2. The rolling bearing fault diagnosis method based on WPD and AFRB-LWUNet with small sample size as described in claim 1, characterized in that: Step S1 includes, S11: Perform wavelet packet decomposition on the vibration signal under each state, decomposing both low-frequency and high-frequency signals to obtain 2 n Each frequency band is used to obtain the frequency range represented by each frequency band based on the sampling frequency and the sampling theorem. At the same time, the wavelet packet coefficients of each node of the wavelet packet decomposition are obtained for subsequent data reconstruction. S12: Perform energy feature extraction to obtain the proportion of energy in each frequency band, sort them from high to low to obtain the energy proportion and the frequency bands exceeding 80%, and complete signal reconstruction to obtain a one-dimensional time sequence signal.
3. The rolling bearing fault diagnosis method based on WPD and AFRB-LWUNet with small sample size as described in claim 2, characterized in that: In step S11, the wavelet basis function is selected as db8 wavelet, and the wavelet packet decomposition layer is 3 layers.

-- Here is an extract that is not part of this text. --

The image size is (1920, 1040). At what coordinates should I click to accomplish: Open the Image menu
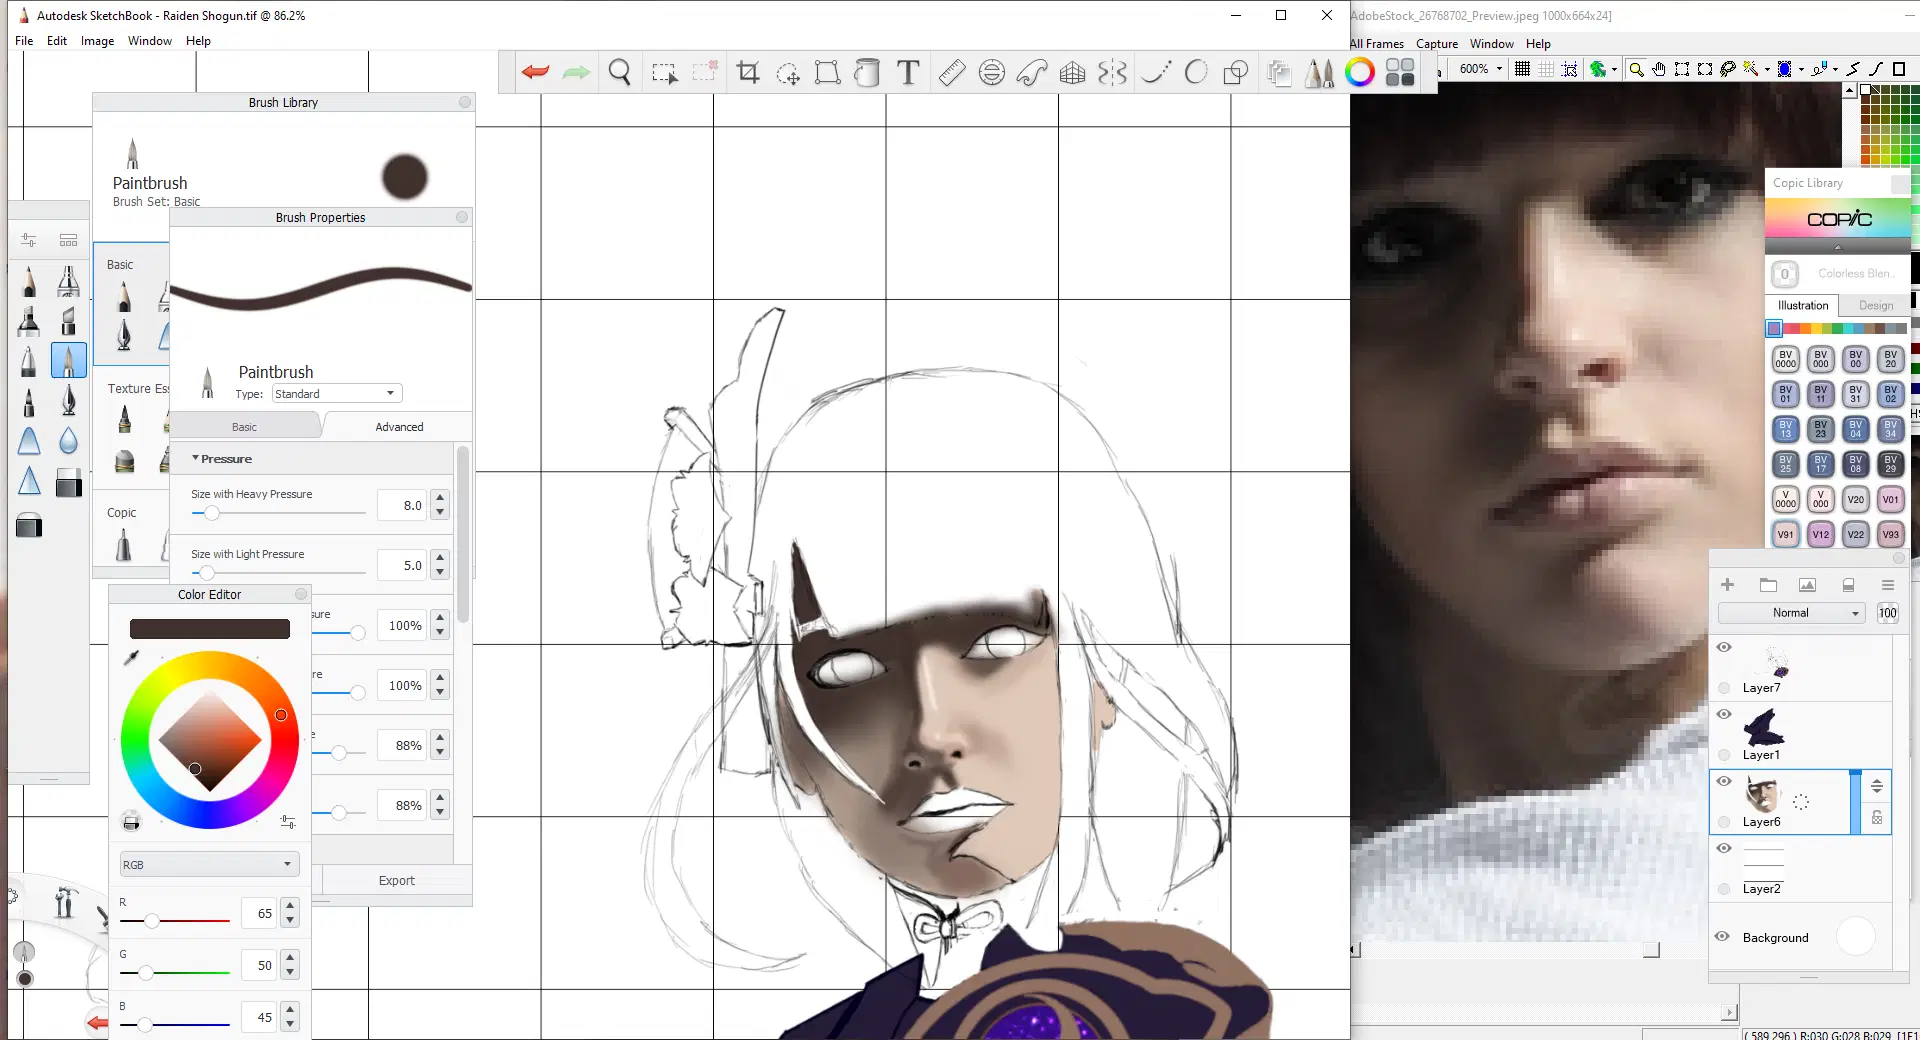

4. The rolling bearing fault diagnosis method based on WPD and AFRB-LWUNet with small sample size as described in claim 1, characterized in that: The attention fusion residual block in step S2 includes, The attention fusion residual block consists of parallel connections of an improved SE attention mechanism and an improved SegSE attention mechanism, and is ultimately connected to the original data. The improved SE attention mechanism adds a global max pooling layer to the Squeeze part, which extracts features in parallel with the original global average pooling layer; In the improved SegSE attention mechanism, all ordinary convolutions are replaced with separable convolutions.
5. The rolling bearing fault diagnosis method based on WPD and AFRB-LWUNet with small sample size as described in claim 1, characterized in that: Step S3 includes: S31: Each one-dimensional time series signal sample after preprocessing is truncated to the same length and arranged into a square matrix as input, thereby converting the one-dimensional time series signal into a two-dimensional data matrix. S32: Set the two-dimensional data matrix into training set, validation set and test set according to the proportions; S33: Train the initial LWUNet model using the training set, validate it using the validation set, and finally test the model using the preprocessed test set.
6. The rolling bearing fault diagnosis method based on WPD and AFRB-LWUNet with small sample size as described in claim 5, characterized in that: In step S32, the training set, validation set, and test set are set in a ratio of 3:1:
6.
7. The rolling bearing fault diagnosis method based on WPD and AFRB-LWUNet with small sample size as described in claim 1, characterized in that: Step S4, which uses the trained model to diagnose bearing faults under different operating conditions, includes the following steps: S401: Conduct generalization experiments, and test the training and testing models using datasets from different working conditions. S402: Conduct noise immunity experiments by adding Gaussian white noise of different powers to the dataset and using strong noise data under varying operating conditions to test the model.